The ECB kept its key rate unchanged at a record high 4 per cent last Thursday but sounded confident that inflation was coming under control, fuelling already widespread bets in the market that policy easing could start in early spring.
All policy makers agreed that inflation trends were promising but drew different conclusions, with some making the case for earlier action while others argued for continued patience until they had further confirmation that inflation was under control.
“The next move will be a cut, and it is within our reach,” ECB policy maker Peter Kazimir said in a blog post. “I am confident that the exact timing, whether in April or June, is secondary to the decision’s impact.
“The latter seems more probable, but I will not jump to premature conclusions about the timing,” Mr. Kazimir, Slovakia’s central bank chief said.
Mário Centeno, Portugal’s central bank governor, meanwhile said he preferred to act sooner rather than later because that would allow the ECB to be more gradual.
“We can react later and more strongly, or sooner and more gradually,”
Mr. Centeno told Reuters in an interview.
“I am completely in favour of gradualism scenarios, because we have to give economic agents time to adapt to our decisions,” Mr. Centeno, a policy dove and former head of the Eurogroup finance ministers grouping, said.

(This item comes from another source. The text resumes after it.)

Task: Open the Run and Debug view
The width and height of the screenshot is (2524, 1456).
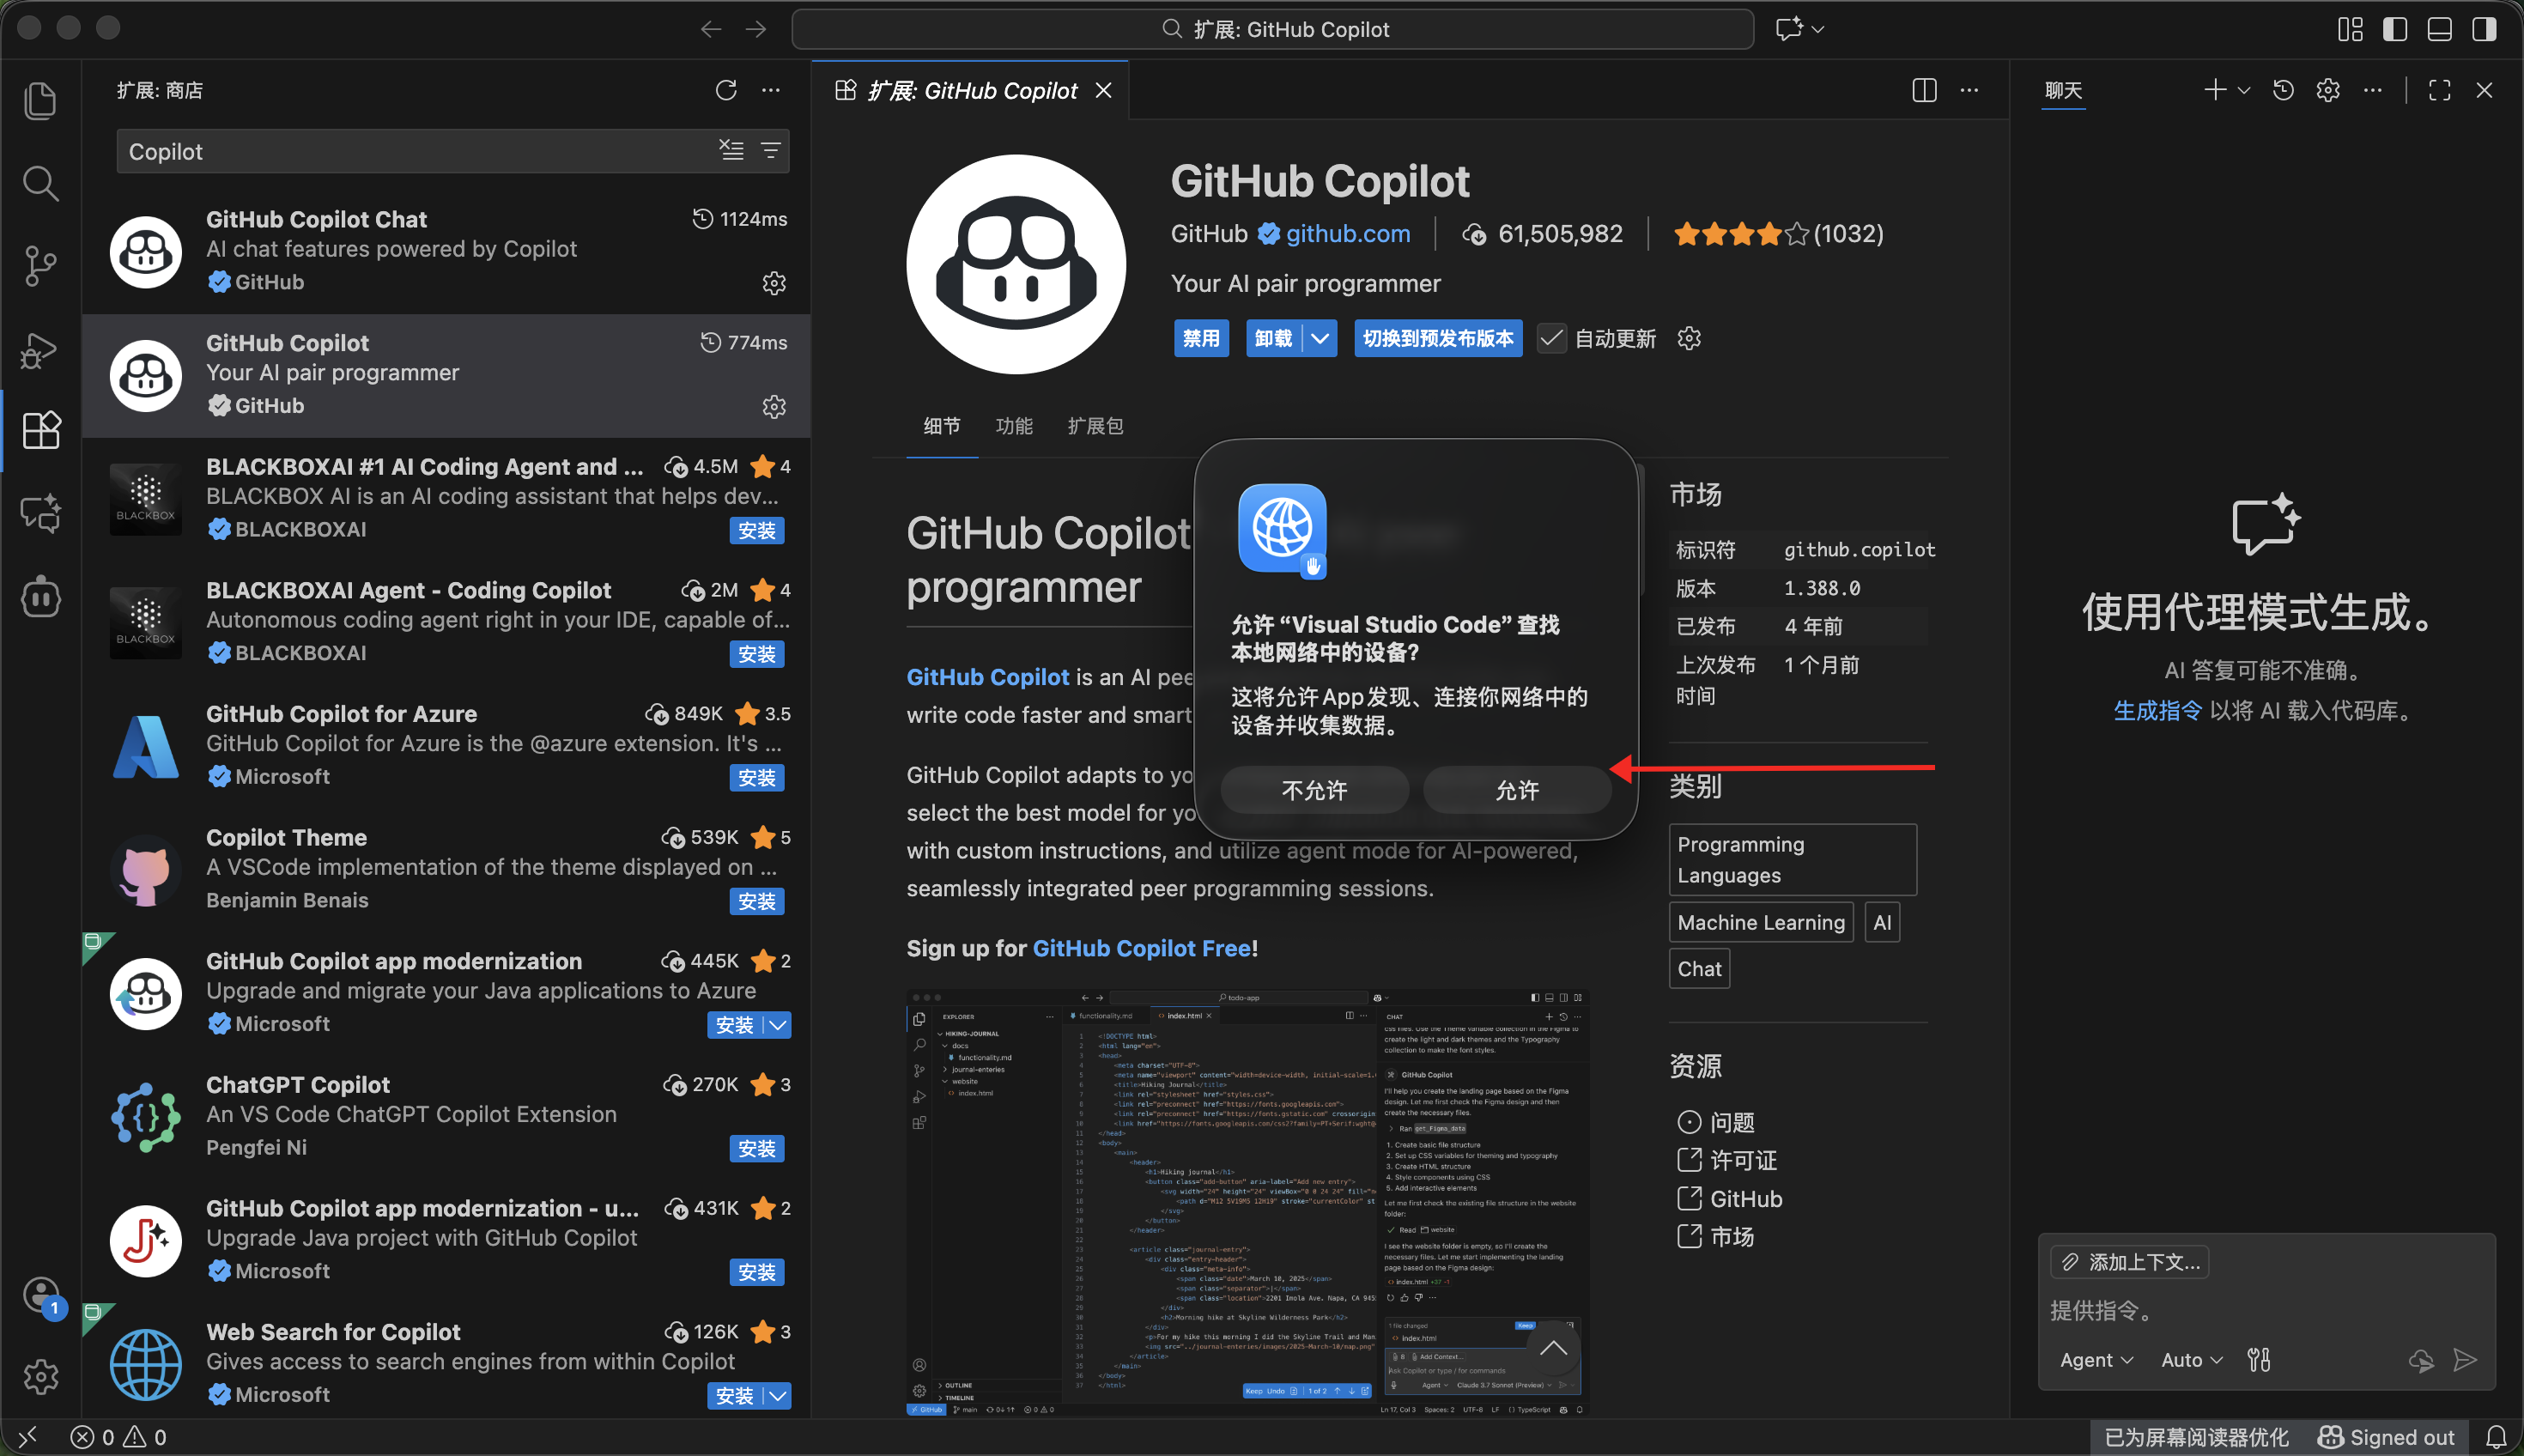Action: click(40, 350)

Although the two views appear quite different, the gap in actual policy terms is small. Few if any expect a rate cut in March and June seems uncontroversial, so the actual debate is whether the ECB should cut in April or wait until its next meeting in June.
Given that monetary policy works with a 12- to 18-month lag, a six-week deviation in the first move is likely to have a negligible impact on the real economy.
Still, investors now see 140 basis points worth of interest-rate cuts this year and see a close to 100-per-cent chance of the first move coming in April.
On the conservatives’ side, Mr. Kazimir argued that cutting too soon is a greater risk because jumping the gun could derail disinflation and actually prolong the period of tight monetary policy.
Klaas Knot, the influential Dutch central bank chief, also appeared to back a more patient approach, arguing that some pieces of the inflation puzzle are not yet in place.
“We now have a credible prospect that inflation will return to 2 per cent in 2025. The only piece that’s missing is the conviction that wage growth will adapt to that lower inflation,” Mr. Knot told Dutch TV on Sunday.
Mr. Centeno, meanwhile, said there is already a lot of evidence that inflation is falling sustainably and waiting for first-quarter wage data due out in May was not as imperative as some policy makers argue.
“Data-dependent is not [being] wage-data dependent … we don’t need to wait for May wage data to get an idea about the inflation trajectory,” he said Luis de Guindos, the ECB’s vice-president, also speaking on Monday, kept a more neutral approach, arguing that a cut will come sooner or later and there was growing optimism about overall inflation and underlying price trends.
“[There is] good news regarding inflation developments and this will sooner or later be reflected in [our] monetary policy,” Mr. de Guindos told Spanish radio RNE.